Após um mês de trabalhos em Vermont, nos Estados Unidos, o primeiro disco da MK II desde “Who Do We Think We Are” (1973) estava pronto. “Perfect Strangers” chegou às lojas em outubro de 1984, impulsionado por sua faixa-título e por “Knocking At Your Back Door”, cuja letra sobre sexo anal só não é mais explícita que o “fucking” que Gillan canta em “Not Responsible”, música que ficou de fora das edições em vinil pura e simplesmente por falta de espaço no LP. E por falar em particularidades de formatos, o CD traz a faixa bônus “Son of Alerik”, uma instrumental de mais de dez minutos que remete às raízes sessentistas do grupo. Suspeita-se que o título seja uma referência ao rei visigótico Alarico I – algo que, cá entre nós, poderíamos esperar de Blackmore –, mas ninguém jamais confirmou isso.

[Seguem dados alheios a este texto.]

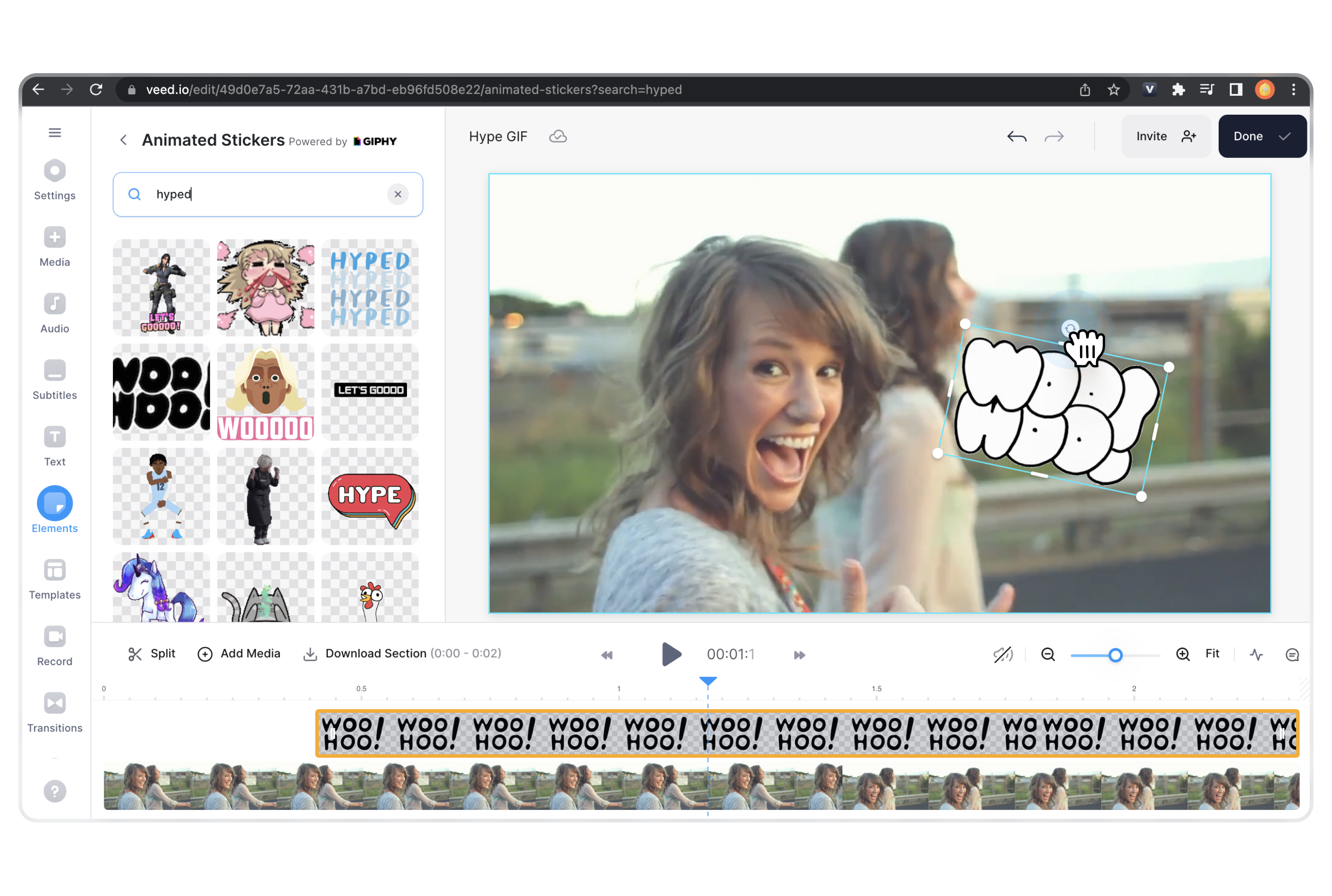
Task: Click the waveform audio icon in toolbar
Action: [1256, 654]
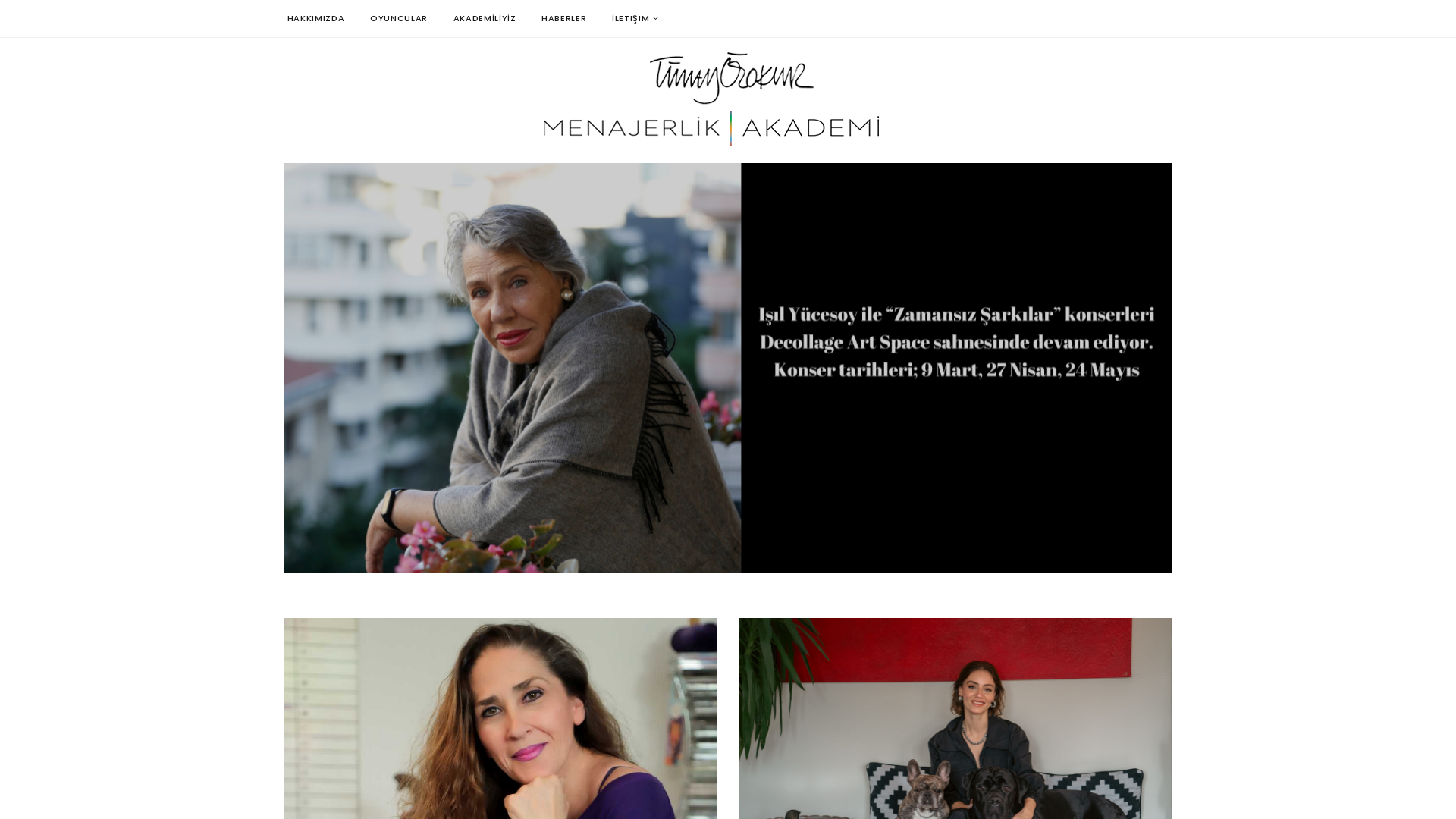1456x819 pixels.
Task: Click the Konser tarihleri line in the banner
Action: click(956, 370)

Musicalmente, “Perfect Strangers” é a total soma das partes, e cada um dos cinco trouxe novos ingredientes, oriundos de suas experiências em outras bandas, para a receita comercialmente viável e em sintonia fina com o som da nova década. Como Lord bem disse à época: “Não queremos soar como 1974. Queremos soar como 1984”. Dito e feito: nunca que o Purple nos anos 70 teria feito músicas como “Under the Gun” ou “Hungry Daze”. Por outro lado, “Nobody’s Home” tem o DNA de “Fireball” e “A Gypsy’s Kiss” traz Ritchie e Lord batalhando pelo protagonismo tal como faziam sobre o palco na década anterior. Resumidamente, olhos no futuro, mas com um pezinho inevitável no passado.

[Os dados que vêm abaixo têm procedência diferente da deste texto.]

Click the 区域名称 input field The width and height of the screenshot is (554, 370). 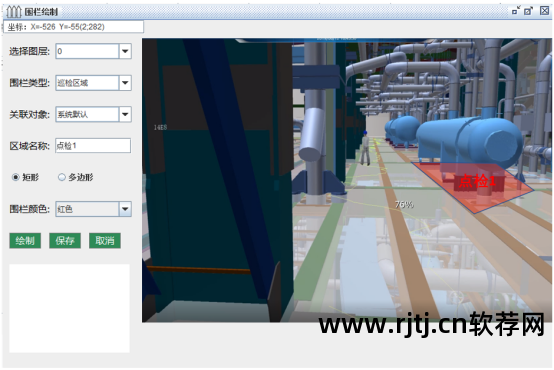93,146
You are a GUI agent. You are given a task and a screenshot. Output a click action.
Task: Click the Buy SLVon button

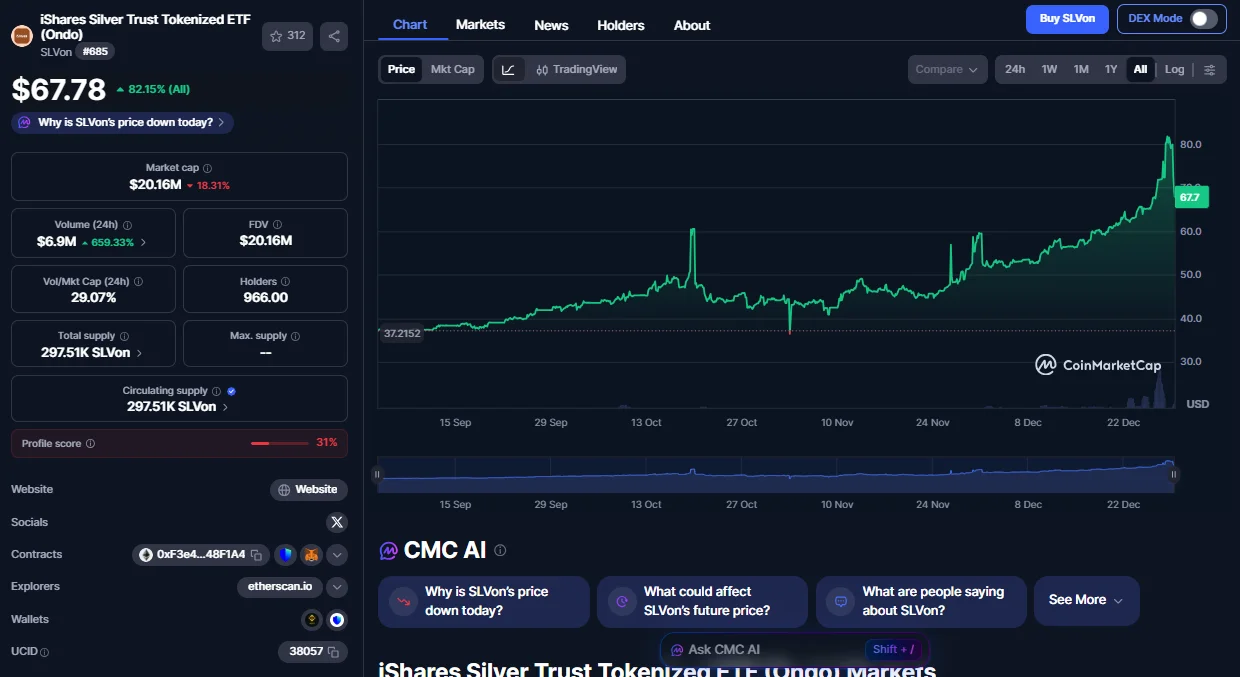pos(1067,19)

Recebido de braços abertos pelo público britânico, “Perfect Strangers” chegaria ao quinto lugar no Reino Unido, mas custaria a subir na parada americana, estagnando numa insatisfatória décima segunda posição na Billboard. O mesmo não pode se dizer da turnê, que manteve a banda na estrada por quase um ano para shows em estádios da Oceania, América do Norte, Europa e do Japão, incluindo lendárias apresentações em Knebworth e na edição de 1985 do festival Texxas Jam.